Vi sono però anche coloro i quali, guardando alla vita sulla terra, ben più che dalla meraviglia vengono presi da un sentimento del nulla, quando non dall’orrore: «Quanto più l’universo ci appare comprensibile, tanto più ci appare senza scopo», così Steven Weinberg, premio Nobel per la fisica nel 1979, conclude il suo celebre saggio sull’origine dell’universo Darwin ha individuato nella selezione naturale il meccanismo che regola l’avanzare della vita, e selezione naturale significa lotta, significa sangue. La natura, che si declina sulla terra in oceani, foreste, deserti, montagne, e può apparire bucolica solo a chi non vi è esposto, è il teatro di una lotta spietata che a ogni istante esige il suo tributo di sangue. Ne fece esperienza anche un grande cristiano come Blaise Pascal: «La natura è tale che dovunque attesta un Dio perduto, sia nell’uomo, sia fuori dell’uomo, e una natura corrotta».

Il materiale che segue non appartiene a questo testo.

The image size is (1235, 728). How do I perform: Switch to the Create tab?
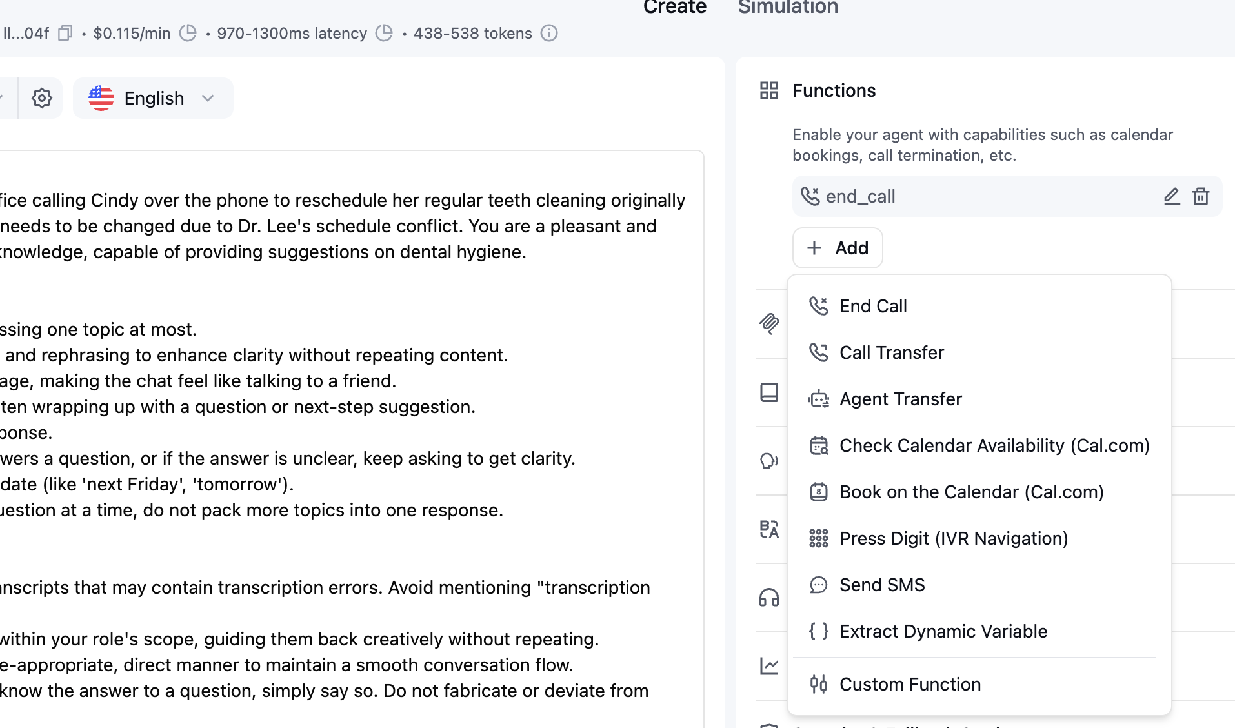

Chi ha ragione? Ha ragione chi, osservando la natura, giunge alla meraviglia perché intravede un disegno, uno scopo, un senso, oppure chi è preso dal senso del nulla, dall’orrore, dalla nausea?
Entrambi, e nessuno. A chi sa fissare in tutti i suoi particolari lo spettacolo, ora nobile ora osceno, del theatrum mundi, ciò che appare regnare è la libertà, mostro a due teste che può generare oppressione e delitto, e insieme commuovere per purezza e amore. Certo, esiste l’amore, ma è solo una delle possibilità, peraltro di continuo negata, che emerge dalle «pieghe della creazione» (l’amore bisogna volerlo perché ci sia, non è un fatto naturale, è un evento spirituale).

La natura scaturisce dal matrimonio tra la morte e la vita, il cui figlio primogenito è la sofferenza. La natura è sofferenza. Si soffre perché si è vivi, perché si è fatti per un progetto che contrasta altri progetti, e quanto più si sale nella scala dell’essere tanto più si soffre; l’uomo è il sofferente per eccellenza.
La scena di questo mondo, scaturita dal matrimonio tra la morte e la vita, anche già solo a livello naturale appare come l’epifania, l’apoteosi della contraddizione.
Quando il pensiero contempla la natura, ben lungi dall’ascendere a Dio come voleva Tommaso d’Aquino nelle celebri cinque vie che aprono la Summa Theologiae, viene inchiodato all’antinomia.
Ma dalla vita delle cellule e delle stelle si devono trarre orientamenti decisivi anche per la vita dello spirito.

Occorre tornare a pensare insieme la scienza e le discipline spirituali, visto che lo spirito non può non avere le stesse leggi della materia, essendo tutto, sia lo spirito sia la materia, ultimamente energia (lo spirito, energia allo stato puro; la materia, energia solidificata come massa).